Inside the operating room, the work was precise and urgent. There was no space for emotion and no time to absorb the scale of what had occurred beyond the sterile field. Surgical teams moved from case to case with disciplined focus, stabilizing bodies pulled from debris and rivers of mud. The acute response systems performed exactly as they were designed to. Then the emergency phase ended.
Nearly ten months later, the first signs of post-traumatic stress began to surface — sleep disruption, hypervigilance, irritability, panic attacks, fainting in public, and a nervous system that would not settle. The disorientation was not caused by the event itself, but by the delayed emergence of its impact. When support was sought through the hospital’s Employee Assistance Program, the response was narrowly structured and isolating. She was told she was the only one coming forward. Treatment centered primarily on medication and maintaining work performance. As symptoms intensified, prescriptions increased. Workplace discipline followed. Relationships strained. Time away proved difficult to secure. The unspoken message was clear: stabilize quietly and continue functioning. Eventually, stepping away from the hospital became necessary. Distance was required to regain stability.
Healing did not begin with a single appointment. It began after attending a holistic women’s retreat, where hearing the story of a cancer survivor reframed what recovery could look like. It became clear that living with post-traumatic stress would require more than symptom management; it would require coordinated care addressing mind, body, and spirit. With intention and structure, she built a team. An Internal Medicine physician, a psychiatric Nurse Practitioner, a counselor specializing in post-traumatic stress, a spiritual guidance counselor, a chiropractor, and a massage therapist were selected carefully, each aligned around a shared strategy. Over time, the support of a trained service dog became part of that framework. For several months, care rotated every 48 to 72 hours in an immersive, coordinated model designed not simply to suppress symptoms, but to rebuild stability, resilience, and the life skills necessary to navigate PTSD.

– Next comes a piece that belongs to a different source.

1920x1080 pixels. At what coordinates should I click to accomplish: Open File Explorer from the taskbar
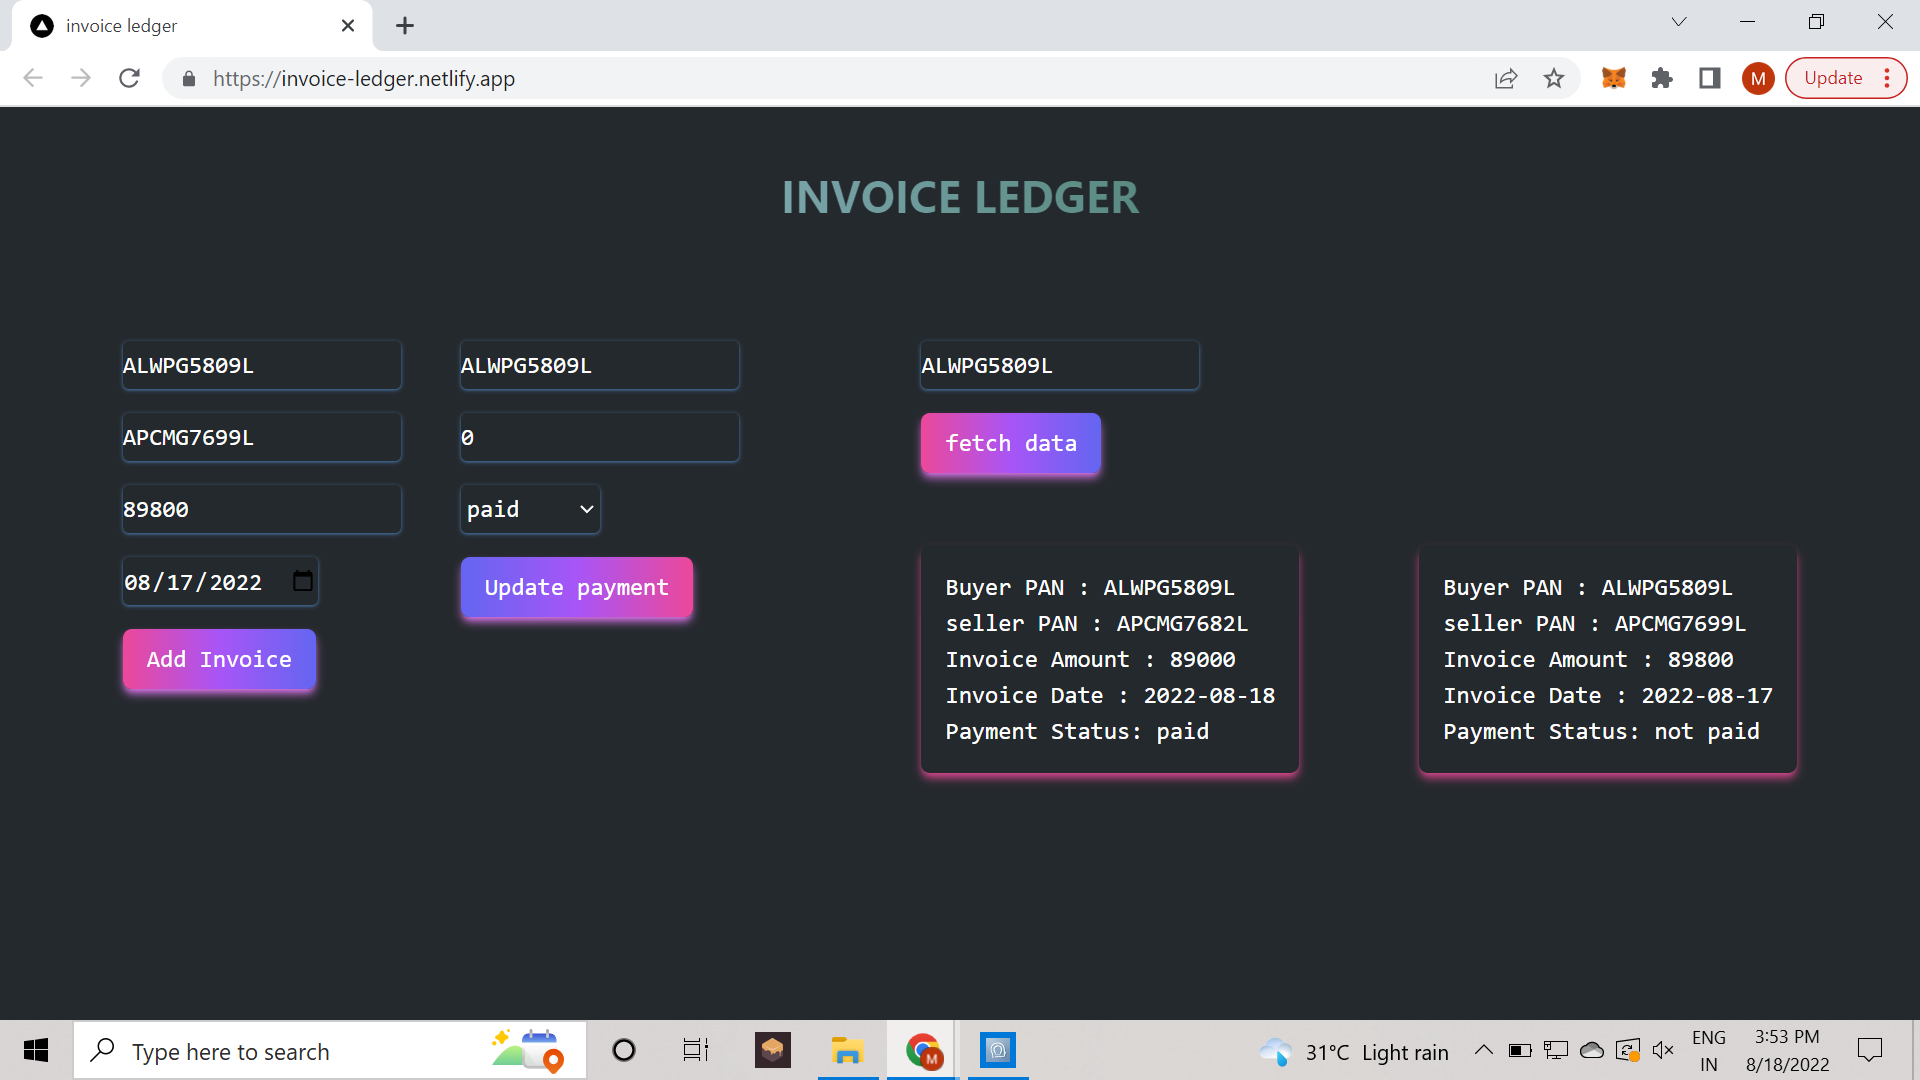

Her experience revealed a profound gap: when an individual does not carry the formal title of “First Responder,” access to structured PTSD services is often limited — both through employers and community systems. From that realization, the vision for The After Project™ and its Foundation emerged. It was built to ensure that no one who stepped forward during a major catastrophe is ever again told they are “the only one” struggling — or that their role disqualifies them from care.
After stabilizing, she returned to the operating room and practiced for an additional six years, continuing to serve surgical patients with her love for surgery. Today, her professional focus is divided between building The After Project™ Foundation and serving as a Legal Nurse Consultant, advocating for patients affected by surgical complications and system failures. Both roles are rooted in the same principle — that care does not end when the procedure is over, and accountability does not end when the crisis fades.